CRESTVIEW — Jade Wrathell’s moment of triumph came after three tries: her hallway locker sprang open.
“Yay! I got it!” she said.
“Now come help me open mine,” her friend, former Shoal River Middle School classmate Avery Worstell said.
The girls are among about 500 new freshmen preparing to enter Crestview High School on Aug. 18. The number is down a bit from last year, Principal Dexter Day said.
“We’re excited" about being high school students, Avery said.
“And scared," Jade said.
Despite the girls’ apprehension, senior Carson Hritz said her experience with the class of 2018 is that “they all pretty much know where they’re going.”
Carson and other students in the Leadership classes served as tour guides during Thursday’s Bulldog Camp, the annual freshman orientation day.
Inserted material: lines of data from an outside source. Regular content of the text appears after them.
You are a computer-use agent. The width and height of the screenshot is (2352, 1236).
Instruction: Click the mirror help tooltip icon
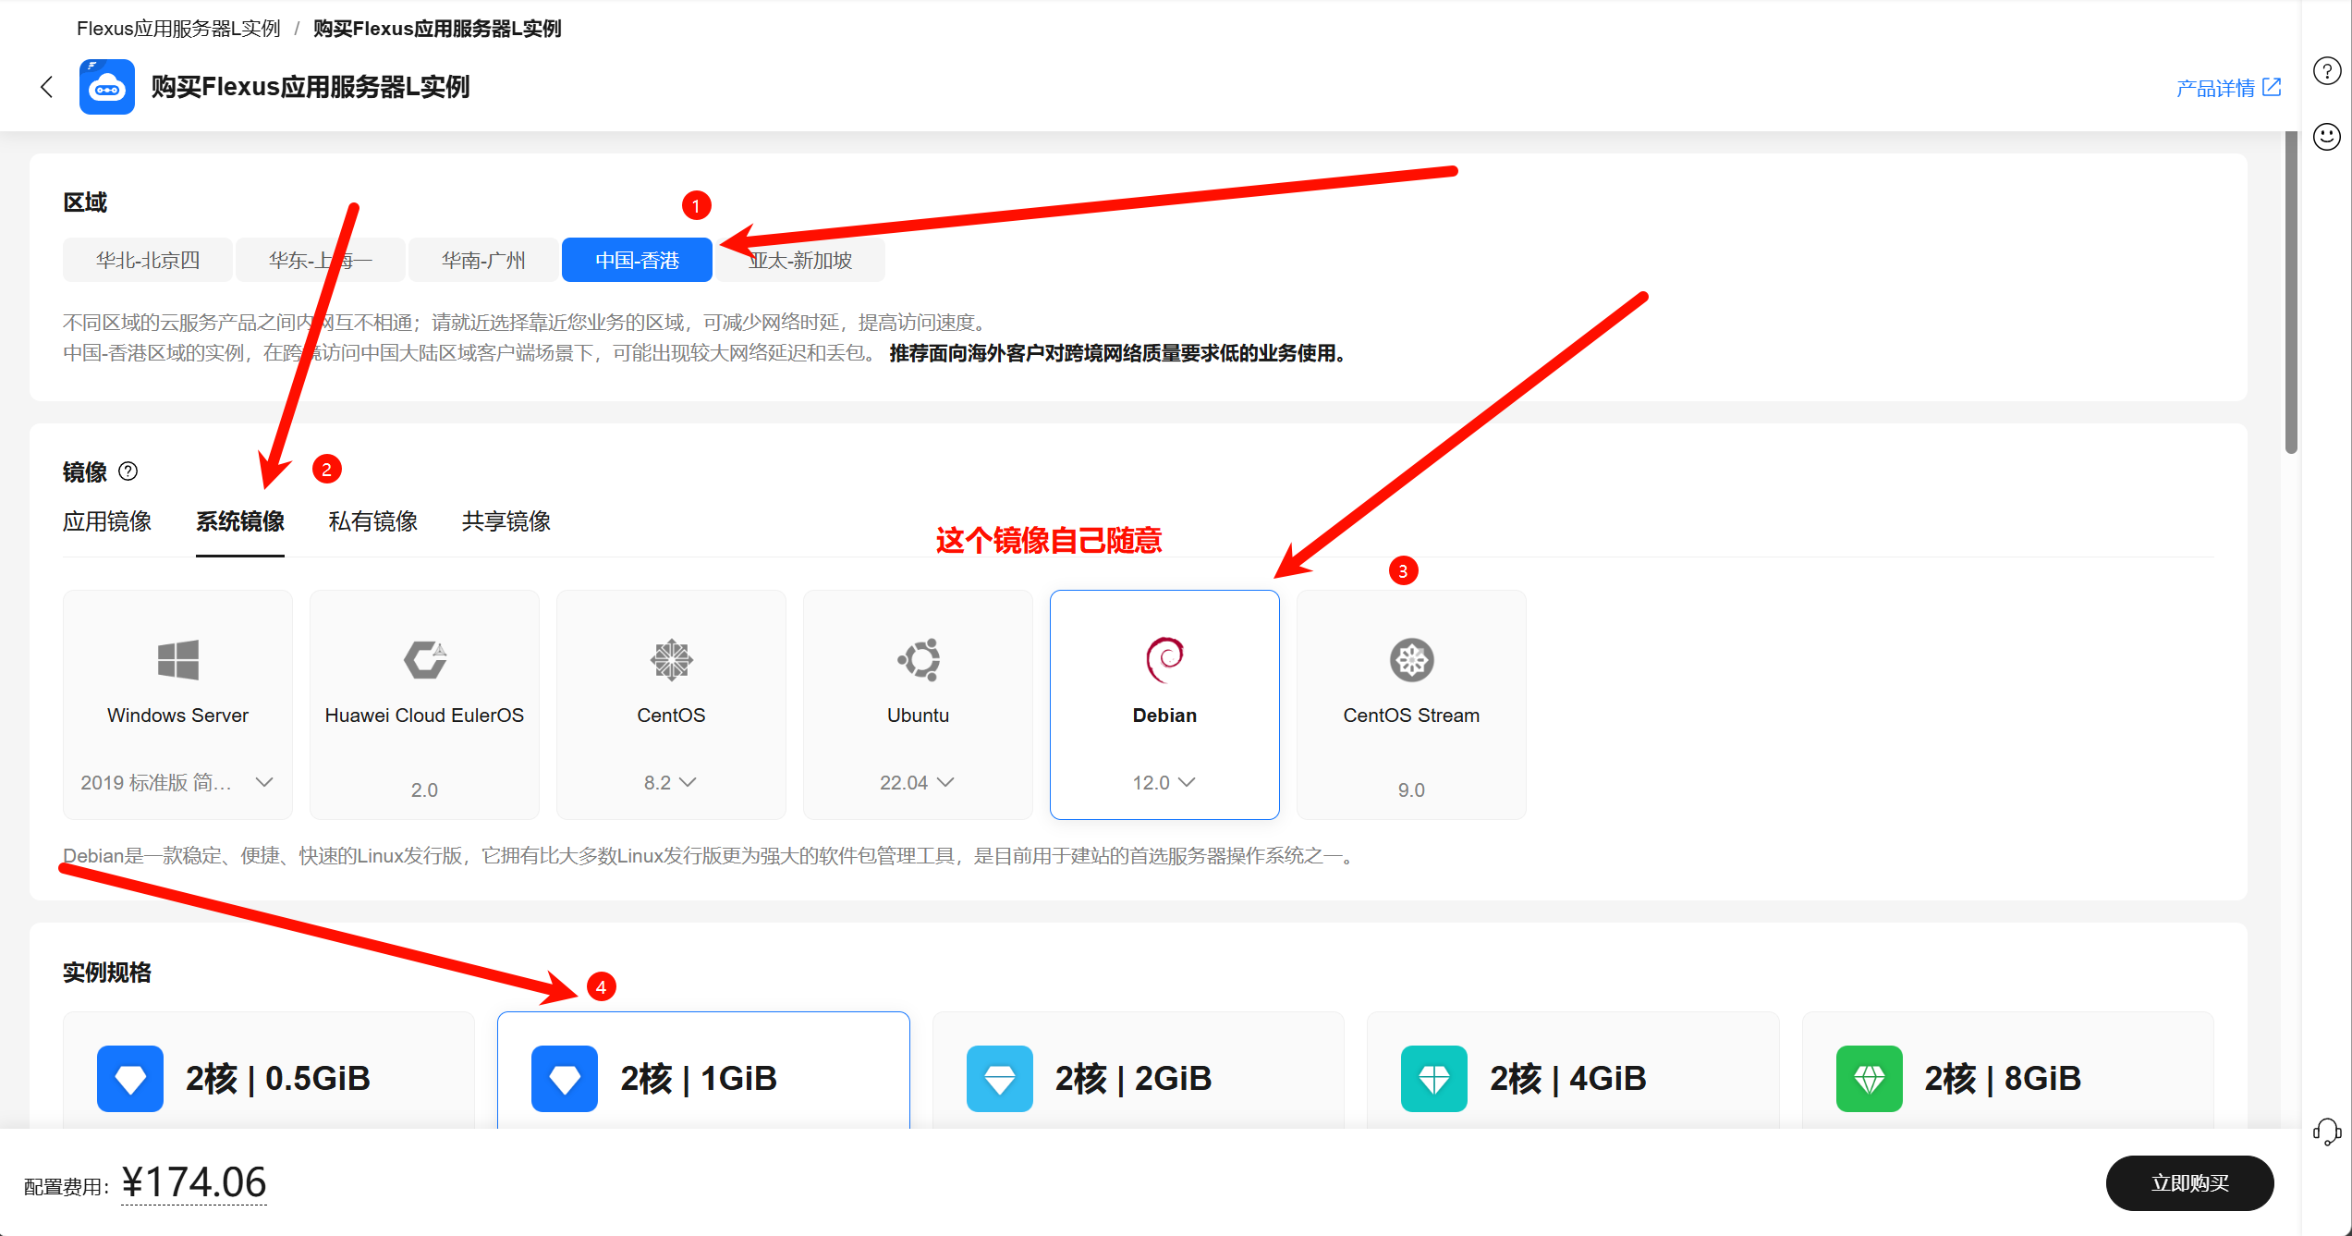(128, 471)
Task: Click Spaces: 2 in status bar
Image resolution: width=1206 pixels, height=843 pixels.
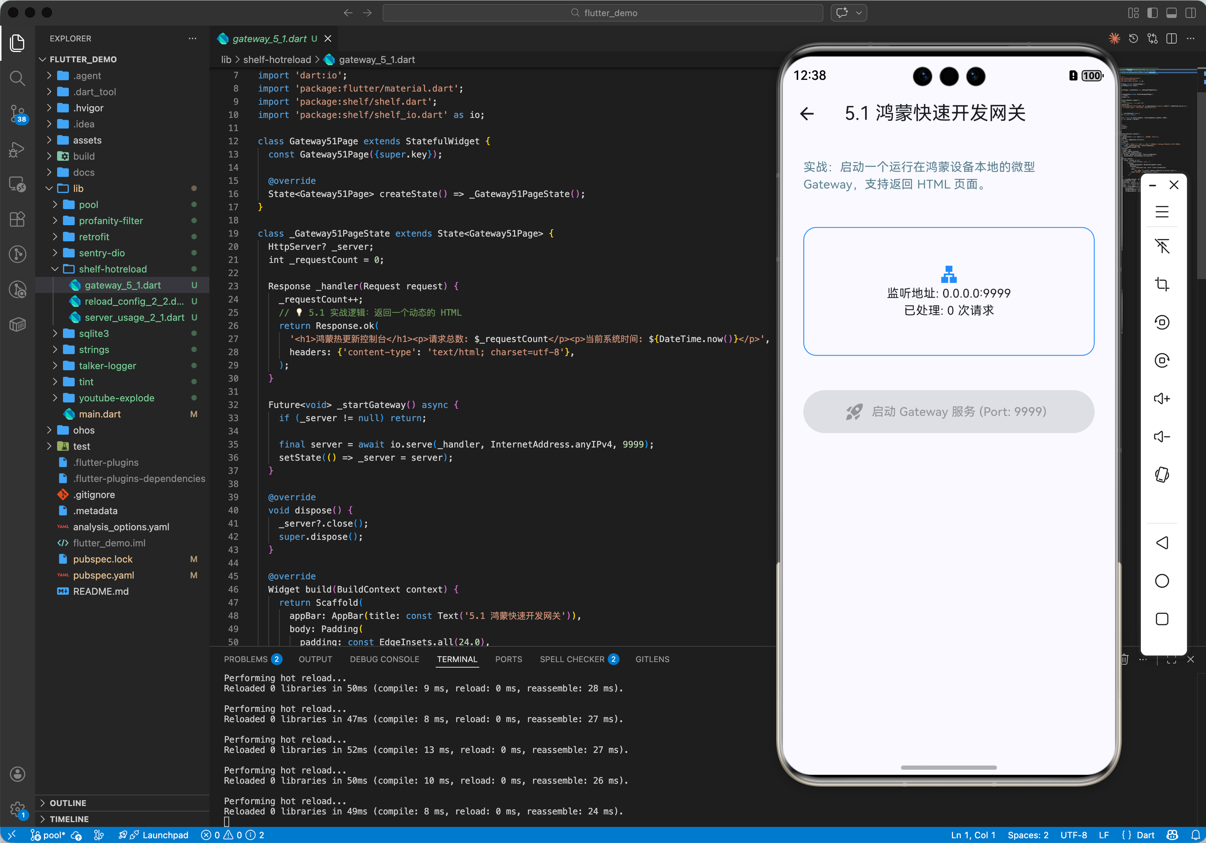Action: (1027, 835)
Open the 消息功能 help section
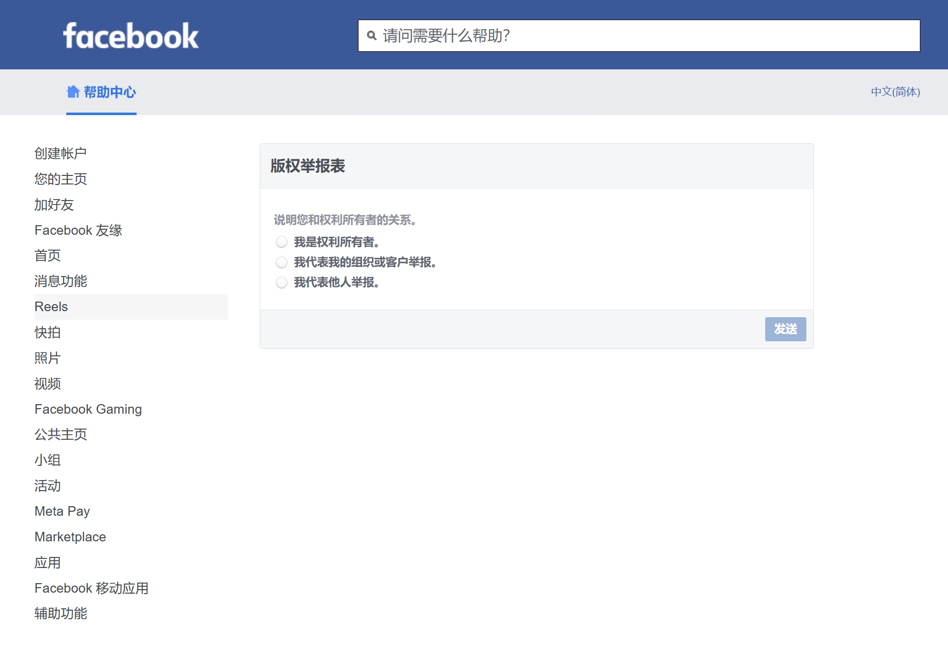This screenshot has height=662, width=948. point(60,281)
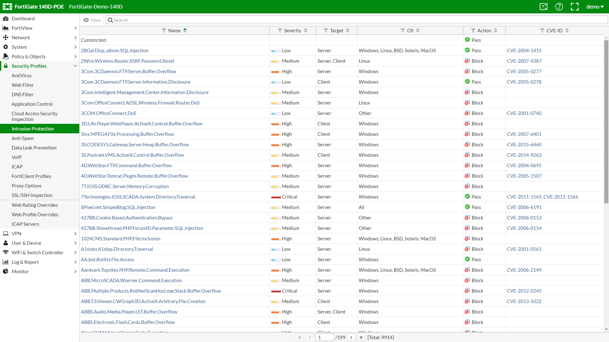Toggle sort order on Target column
The width and height of the screenshot is (609, 342).
(x=348, y=30)
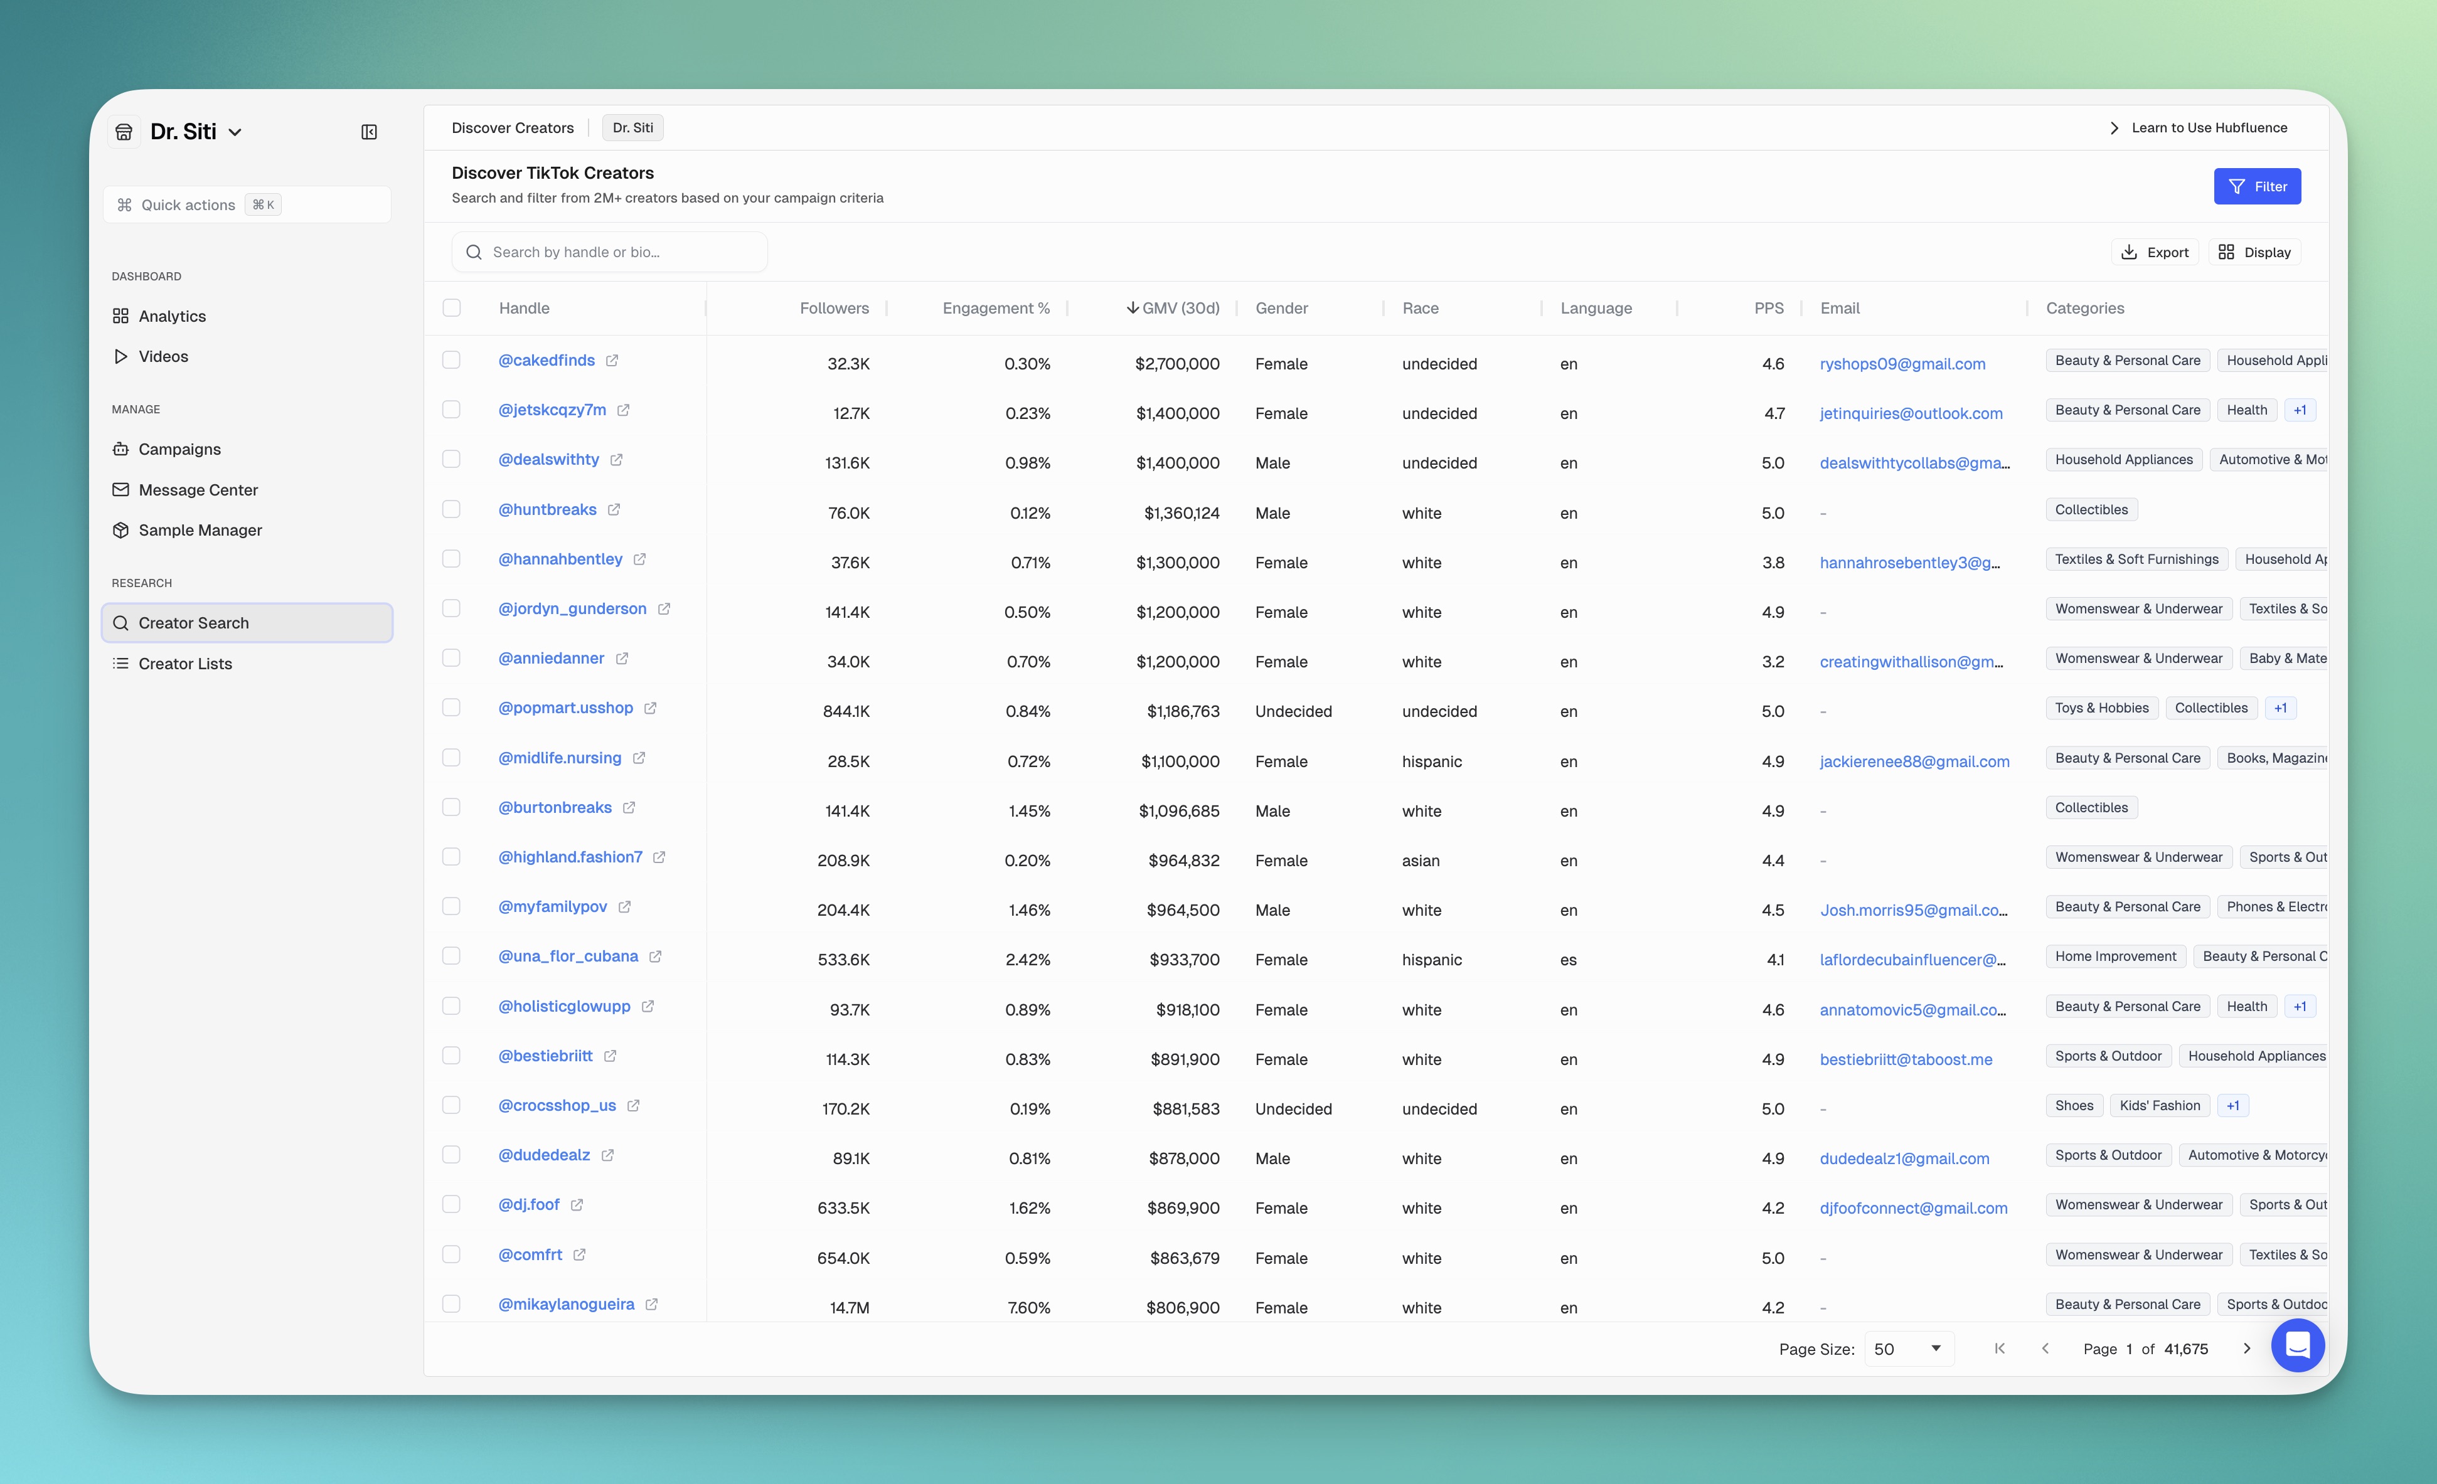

After school starts, the Leadership kids will be mentors and big brothers and sisters to the kids in the groups they ushered around the high school’s warren of hallways.
OPPORTUNITIES AND RESPONSIBILITIES
Day, a Crestview High alumnus, told students that while many more opportunities await them in high school than they had in middle school, more responsibility is also expected of them.
“You’re coming from an environment that is totally different from where you are today,” Day said during welcoming remarks.
“You’re in high school now. There are more responsibilities, it’s a larger campus, and there are more opportunities than you can imagine.”
The freshmen discovered some of those opportunities during a student activities fair in the gymnasium.
Cody Mauerhan, whose family moved to Crestview from Tucson, Ariz., over the summer, signed up to join SWAT — Students Working Against Tobacco.
“My mom used to smoke,” Cody said. “She switched to e-cigarettes but I’m not sure if that’s any better for her. I signed up to help other kids whose parents smoke.”
ACTIVITIES MEET ACADEMICS
Junior Kean Vonada, president of the Rotary Interact Club, said the community service club already has several projects planned for the new school year.
“We’re going to help at the Baker corn maze and the Rotary’s wild game dinner,” Kean said. “We just try to help people out.”
While stacking plastic foam cups into tower formation at the Math Club’s booth, Zachary Fox said he really hopes to get involved in high school sports.
“One of the things I want to do is play on the baseball team,” he said. “I didn’t make it in middle school.”
Around the room, kids popped balloons with darts at the chorus booth, watched Army JROTC practice drills, kicked balls with the girls’ soccer team, and learned about the Dog Pound’s cheer themes for the coming football season.
While activity opportunities abound, Day reminded incoming students that academics come first.
“You need to take ownership of your education,” he said. “You’re going to have to make a commitment. The choice is yours.”